Are there common biochemical and molecular mechanisms controlling manganism and parkisonism

Abstract

Over the past several decades there has been considerable progress in our basic knowledge as to the mechanisms and factors regulating Mn toxicity. The disorder known as manganism is associated with the preferential accumulation of Mn in the globus pallidus of the basal ganglia which is generally considered to be the major and initial site of injury. Because the area of the CNS comprising the basal ganglia is very complex and dependent on the precise function and balance of several neurotransmitters, it is not surprising that symptoms of manganism often overlap with that of Parkinson's disease. The fact that neurological symptoms and onset of Mn toxicity are quite broad and can vary unpredictably probably reflects specific genetic variance of the physiological and biochemical makeup within the basal ganglia in any individual.
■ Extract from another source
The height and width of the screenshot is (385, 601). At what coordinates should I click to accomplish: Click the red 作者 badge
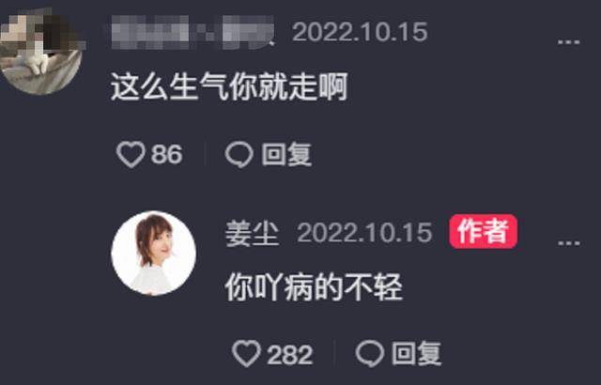[x=483, y=231]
Differences in response to Mn overexposure are, thus, likely due to underlying genetic variability which ultimately presents in deviations in both susceptibility as well as the characteristics of the neurological lesions and symptoms expressed. Although chronic exposure to Mn is not the initial causative agent provoking Parkinsonism, there is evidence suggesting that persistent exposure can predispose an individual to acquire dystonic movements associated with Parkinson's disease. As noted in this review, there appears to be common threads between the two disorders, as mutations in the genes, parkin and ATP13A2, associated with early onset of Parkinsonism, may also predispose an individual to develop Mn toxicity. Mutations in both genes appear to effect transport of Mn into the cell. These genetic difference coupled with additional environmental or nutritional factors must also be considered as contributing to the severity and onset of manganism.